START Supplied material

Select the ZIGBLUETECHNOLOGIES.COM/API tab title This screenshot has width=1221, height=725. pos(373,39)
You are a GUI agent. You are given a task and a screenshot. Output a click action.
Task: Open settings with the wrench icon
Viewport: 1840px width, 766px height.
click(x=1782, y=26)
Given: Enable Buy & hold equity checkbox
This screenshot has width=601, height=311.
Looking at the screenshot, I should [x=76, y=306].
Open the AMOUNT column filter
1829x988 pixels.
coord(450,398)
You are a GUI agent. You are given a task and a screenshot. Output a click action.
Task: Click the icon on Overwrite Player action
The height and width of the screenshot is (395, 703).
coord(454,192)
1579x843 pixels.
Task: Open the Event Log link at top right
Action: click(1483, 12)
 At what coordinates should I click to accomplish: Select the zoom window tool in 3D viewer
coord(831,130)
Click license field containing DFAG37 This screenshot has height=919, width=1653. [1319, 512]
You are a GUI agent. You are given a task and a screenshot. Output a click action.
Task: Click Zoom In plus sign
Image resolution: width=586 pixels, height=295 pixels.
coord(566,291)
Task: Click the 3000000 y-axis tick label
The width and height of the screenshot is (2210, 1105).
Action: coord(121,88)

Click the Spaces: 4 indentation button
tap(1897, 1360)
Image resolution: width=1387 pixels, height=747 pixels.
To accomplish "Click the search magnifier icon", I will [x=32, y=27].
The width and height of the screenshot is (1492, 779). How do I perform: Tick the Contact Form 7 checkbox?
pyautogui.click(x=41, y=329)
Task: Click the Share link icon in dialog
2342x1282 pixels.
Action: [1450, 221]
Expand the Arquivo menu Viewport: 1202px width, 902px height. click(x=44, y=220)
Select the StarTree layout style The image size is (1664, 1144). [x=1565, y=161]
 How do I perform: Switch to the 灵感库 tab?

END Supplied material

Go through the data and retype all of it exactly.

Task output:
Select the ZIGBLUETECHNOLOGIES.COM/API tab title This screenshot has width=1221, height=725. pos(373,39)
You are a GUI agent. You are given a task and a screenshot. Output a click action.
Task: Open settings with the wrench icon
Viewport: 1840px width, 766px height.
click(x=1782, y=26)
Given: Enable Buy & hold equity checkbox
This screenshot has width=601, height=311.
Looking at the screenshot, I should [x=76, y=306].
Open the AMOUNT column filter
1829x988 pixels.
coord(450,398)
You are a GUI agent. You are given a task and a screenshot. Output a click action.
Task: Click the icon on Overwrite Player action
The height and width of the screenshot is (395, 703).
coord(454,192)
1579x843 pixels.
Task: Open the Event Log link at top right
Action: click(1483, 12)
 At what coordinates should I click to accomplish: Select the zoom window tool in 3D viewer
coord(831,130)
Click license field containing DFAG37 This screenshot has height=919, width=1653. [1319, 512]
You are a GUI agent. You are given a task and a screenshot. Output a click action.
Task: Click Zoom In plus sign
Image resolution: width=586 pixels, height=295 pixels.
coord(566,291)
Task: Click the 3000000 y-axis tick label
The width and height of the screenshot is (2210, 1105).
Action: coord(121,88)

Click the Spaces: 4 indentation button
tap(1897, 1360)
Image resolution: width=1387 pixels, height=747 pixels.
To accomplish "Click the search magnifier icon", I will [x=32, y=27].
The width and height of the screenshot is (1492, 779). How do I perform: Tick the Contact Form 7 checkbox?
pyautogui.click(x=41, y=329)
Task: Click the Share link icon in dialog
2342x1282 pixels.
Action: [1450, 221]
Expand the Arquivo menu Viewport: 1202px width, 902px height. click(x=44, y=220)
Select the StarTree layout style The image size is (1664, 1144). [x=1565, y=161]
 How do I perform: Switch to the 灵感库 tab?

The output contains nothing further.